Dating can be a minefield at the best of times, but things can become more complex if you have a disability, especially if that disability is invisible. However, having a disability or a mental health condition shouldn’t stop you from dating or finding love.
Disclaimer: This is a sponsored article, but all thoughts and opinions are my own.
Planning For Your Date
What you can do on your date is likely not really impeded by your disability, but rather because of the limitations of the locations you could go to for your date or ability to get there, being limited only by if they’ve adapted to your disability needs or not.
For me, there are no real places that are off-limits for my invisible disabilities, although my reactive hypoglycaemia is often a problem. To get around my reactive hypoglycaemia I do like to check if I’ll be allowed to eat wherever I’m going, in case I have a hypo or if they offer low carb or slow absorbing carb food options. The latter is always a headache when eating out, so much so that I just don’t bother checking anymore and just take a snack for when the hypo eventually hits.
It always pays to make sure the place you’re considering for your date meets your personal disability requirements, like provides food options you can eat (especially if you have allergies or dietary limitations) and if they have the kinds of access you might requre (for example, wheelchair accessible). Most businesses and organisations will only be too happy to assist you as best they can if you reach out to them and make them aware of your needs. Thus, with a little pre-planning, your date can and will be fun.

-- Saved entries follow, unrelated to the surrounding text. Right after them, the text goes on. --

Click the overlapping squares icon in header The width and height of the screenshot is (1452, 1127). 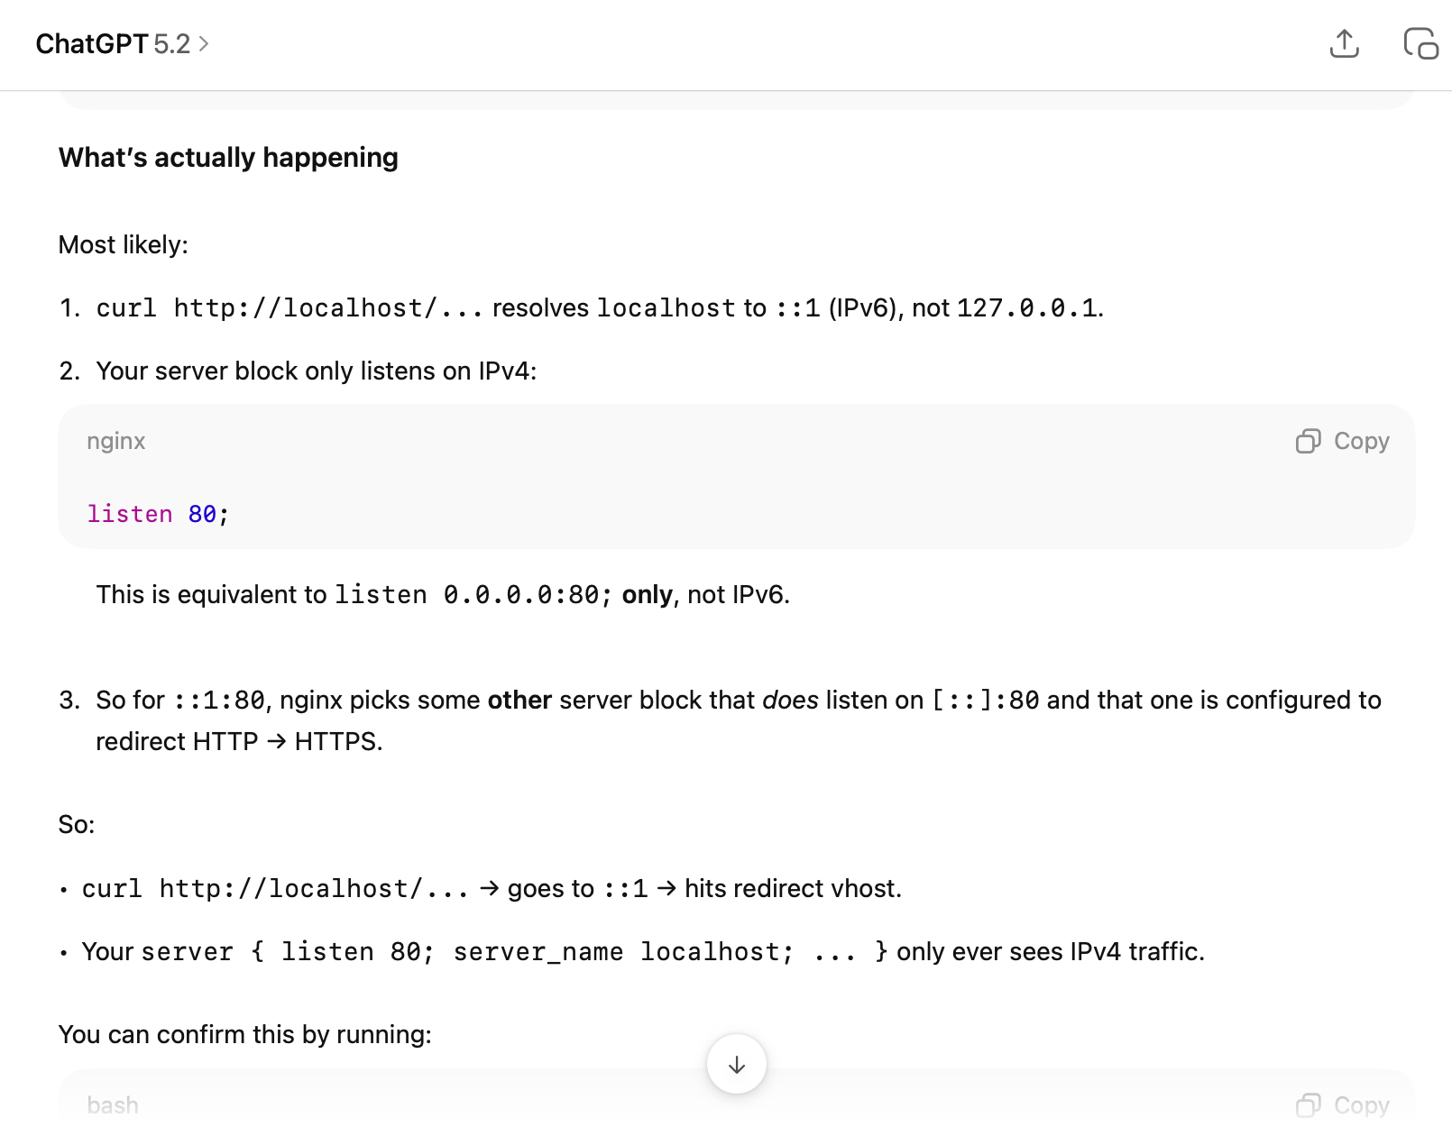[1420, 43]
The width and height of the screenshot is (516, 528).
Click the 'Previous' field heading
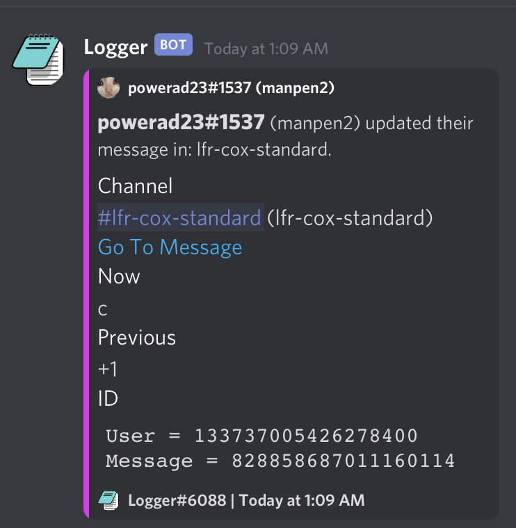click(x=137, y=338)
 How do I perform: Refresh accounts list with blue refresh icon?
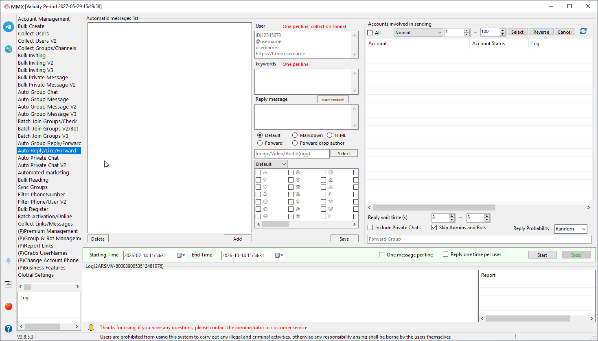tap(583, 31)
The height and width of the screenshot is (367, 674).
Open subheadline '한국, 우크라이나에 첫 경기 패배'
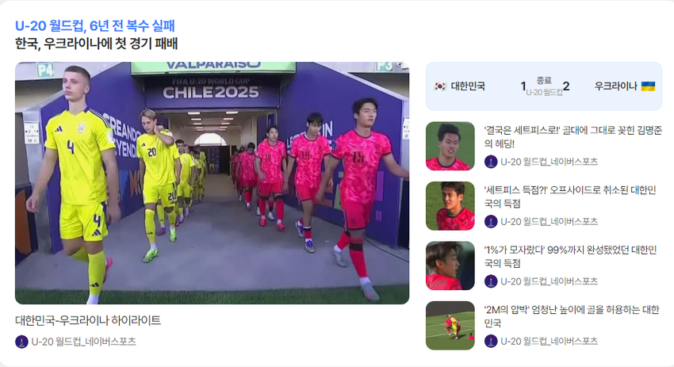click(96, 44)
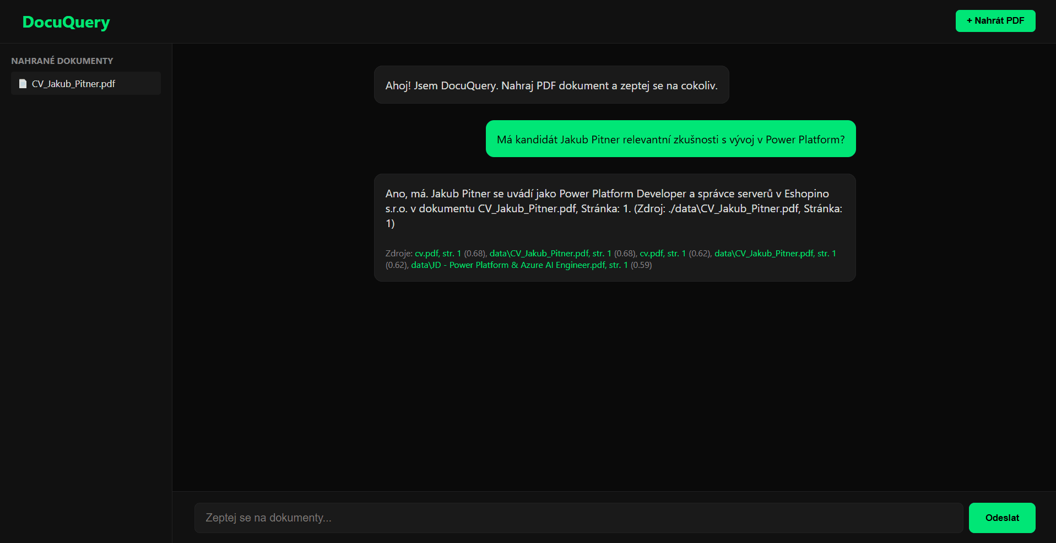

Just because you have a disability, it doesn’t mean you can’t enjoy going on dates like:
- Enjoying live music.
- Going to a comedy gig.
- Touring a museum.
- Visiting an art gallery.
- Going to a class together, such as a dance class (I went to a ballroom dance class every week with my partner and friend and we had a blind participant who was a great dancer).
- Watching a film at the cinema.
- Vising a zoo.
One of my friends uses a wheelchair and we wanted to go clubbing quite a few years ago now. However, the club we wanted to go to had a main entrance that was just a set of stairs with no wheelchair access. After reaching out to the club, they allowed us to use the back exit to enter instead. The same club, more recently, also allowed me to bring snacks to manage my hypos, which was quite a surprise.
Disability-Friendly Places To Go For Your Date
Below is a couple of examples of places you can go that are disability-friendly, but this is but a small snippet. There are lots of disability-friendly locations you could visit on a date or a getaway, just try googling disability-friendly locations.
One of the best disability-friendly museums in London, if not the UK, is the British Museum. The main entrance has a self-operable wheelchair lift, so you don’t have to rely on others to get you into this very old building that never had disabilities in mind during its construction.
Dans Le Noir?
Located in London, this restaurant offers a unique experience, dining in the dark, where you’ll be guided and served by a blind or partially sighted person. This one of a kind dining adventure could make for an interesting dating experience that will also help tackle disability stigma.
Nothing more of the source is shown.